C’est dans ce contexte bousculé et cet agenda chargé qu’Angelin Preljocaj a présenté au public du soixante-neuvième festival d’Avignon Retour à Berratham, un spectacle sur lequel on aurait bien du mal à poser une étiquette qualificative (le chorégraphe s’en défend formellement) tant il défie ce à quoi est habitué le public de la danse contemporaine, pourtant très rompu aux différentes fusions possibles de la danse et du verbe avec toutes les disciplines du spectacle. Preljocaj avait réalisé pour la Biennale de Lyon en 2012 une courte et forte chorégraphie sur un récit de forme très originale de Laurent Mauvignier qui, s’appuyant sur un fait divers, narrait en une seule et immense phrase ininterrompue le passage à tabac et la mort d’un marginal par deux vigiles d’un hypermarché dans lequel il avait volé une cannette de bière. Fort de ce succès, Angelin Preljocaj a commandé à Mauvignier, avec le soutien de la fondation BNP Paribas qui l’appuie depuis ses débuts, une «tragédie épique contemporaine» pour répondre à l’invitation d’Olivier Py de réaliser un spectacle au format de la cour d’honneur. Après le ratage catastrophique du Roi Lear de Shakespeare par Py dans ce lieu, le public attendait beaucoup de Berratham.

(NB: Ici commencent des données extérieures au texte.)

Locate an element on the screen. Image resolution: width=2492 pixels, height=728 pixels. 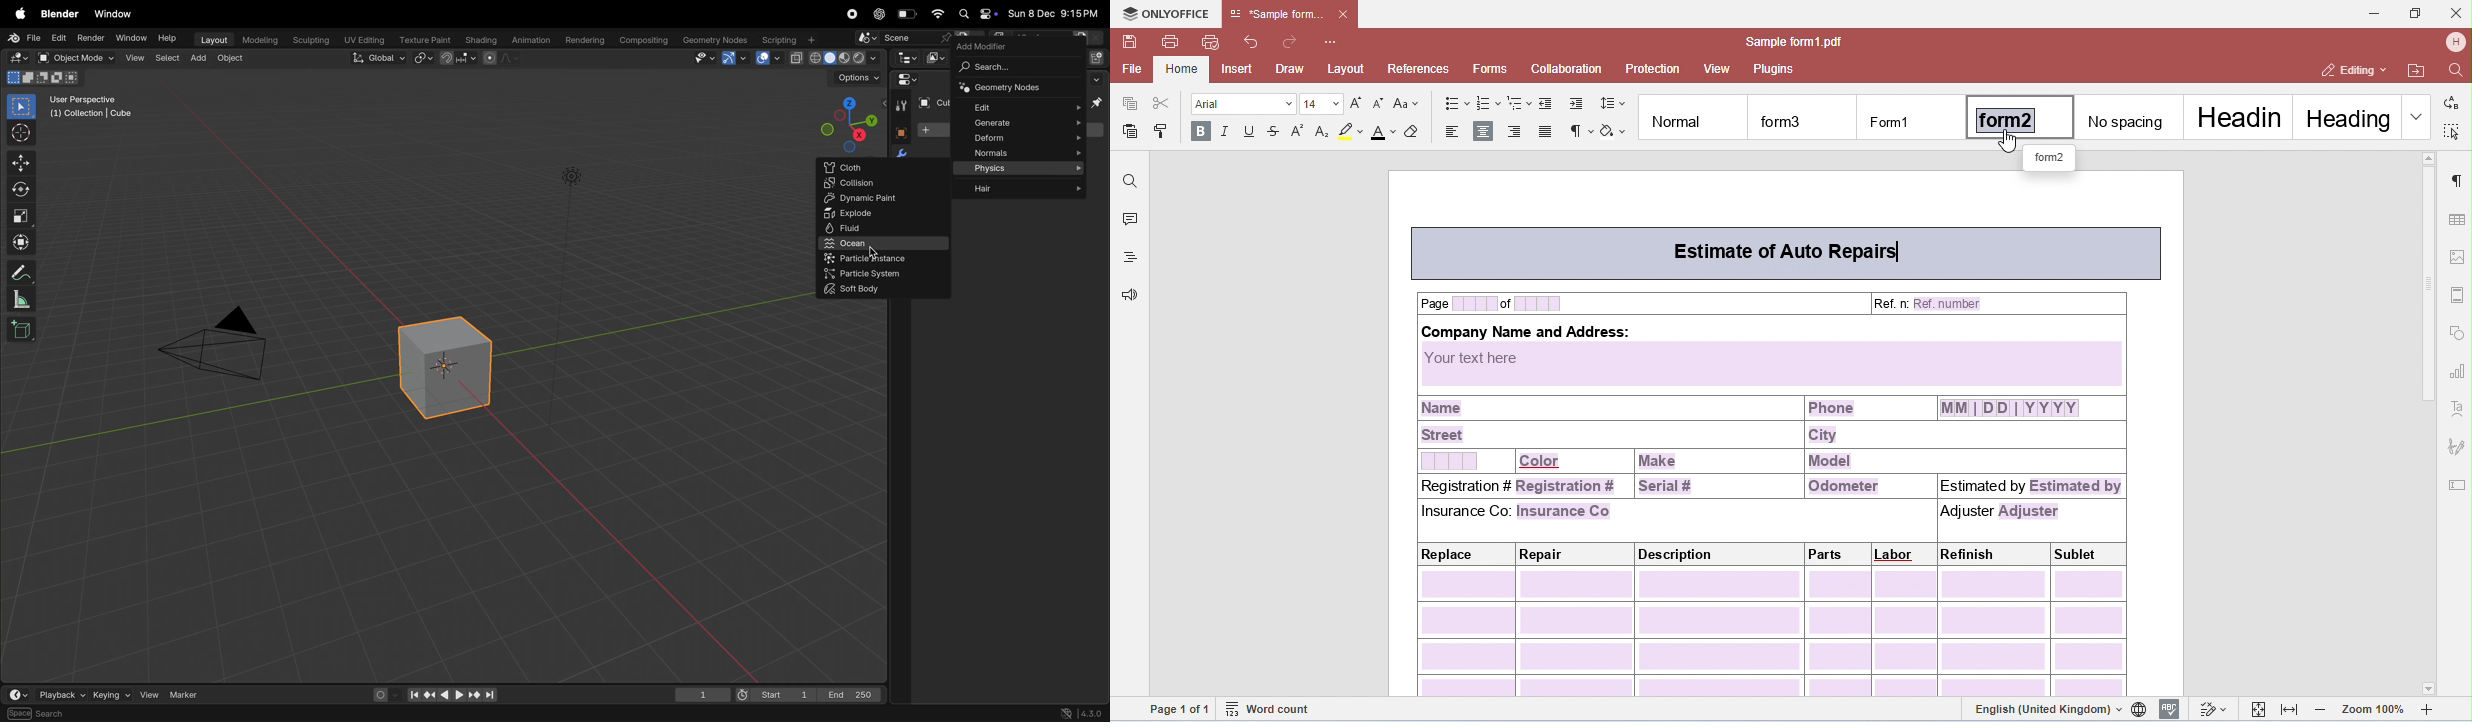
Gemmerty nodes is located at coordinates (714, 40).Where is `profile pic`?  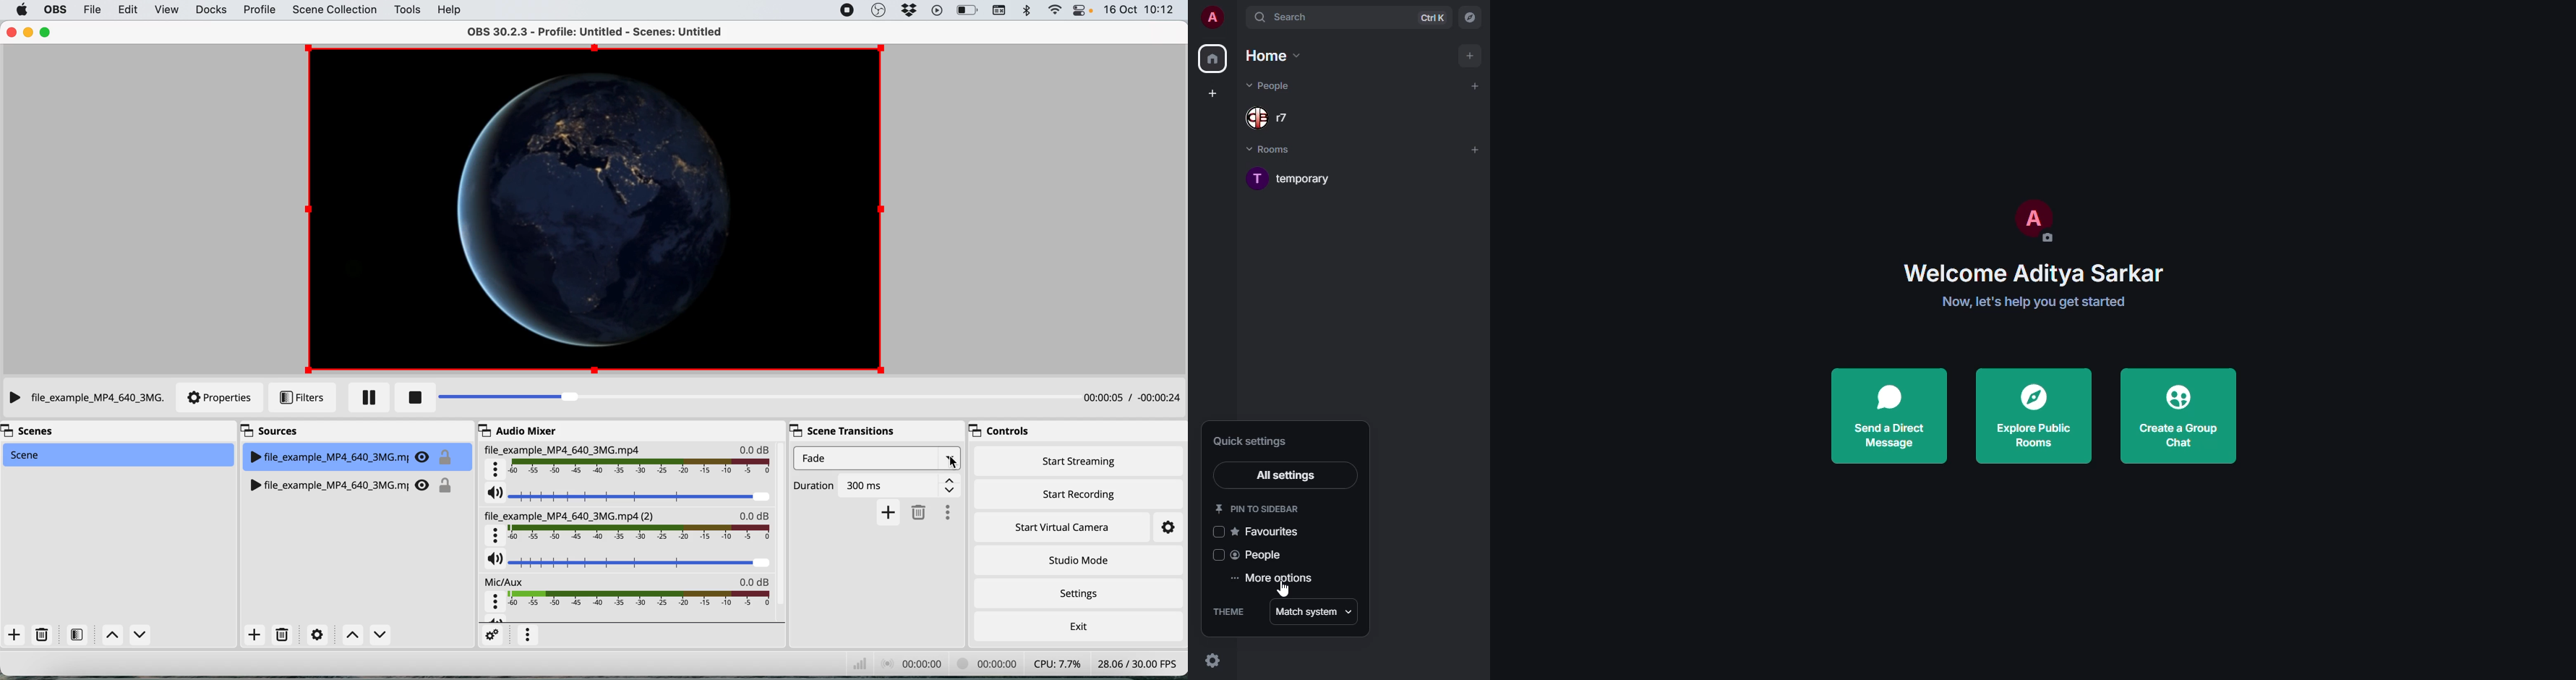
profile pic is located at coordinates (2034, 221).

Le moins que l’on peut dire est que celui de la première a été partagé entre déception et frustration devant un retrait massif de la danse par rapport à l’exploitation théâtrale d’un texte qui l’est lui même assez peu et maladroitement déclamé par trois comédiens prenant trop d’importance dans la partie et par les danseurs eux-mêmes. Une autre partie du public a applaudi un spectacle qui ne manquait pas d’allure dans le dispositif scénique commandé au plasticien Adel Abdessemed (plus connu pour avoir réalisé la statue du «coup de boule» historique de Zidane en 2006). Objectivement, l’ensemble pèche par sa dispersion dans l’espace et les longueurs, répétitions, redondances d’un texte qui raconte par bribes et dans une logique chronologique qui n’est pas toujours évidente, le retour au pays après une guerre que l’on suppose se situer dans les Balkans, région d’origine de la famille du chorégraphe, d’un homme à la recherche de son amour de jeunesse et de son passé. Le triste paysage de grillages, de cimetière de voitures, de sacs poubelles évoquant la mémoire des horreurs de cette guerre et ses éclairages glauques sont rehaussés par certaines scènes réussies comme celle du mariage de l’(anti)héroïne et par quelques trop rares séquences consacrées à ce qu’Angelin Preljocaj fait le mieux et ce sur quoi il a assis sa réputation, faire danser ses danseurs.
Une fois rodé, retaillé et présenté dans des salles de théâtre fermées qui magnifieront d’avantage son décor, ce Retour à Berratham devait réconcilier les nombreuses fractions du public très protéimorphe de la danse.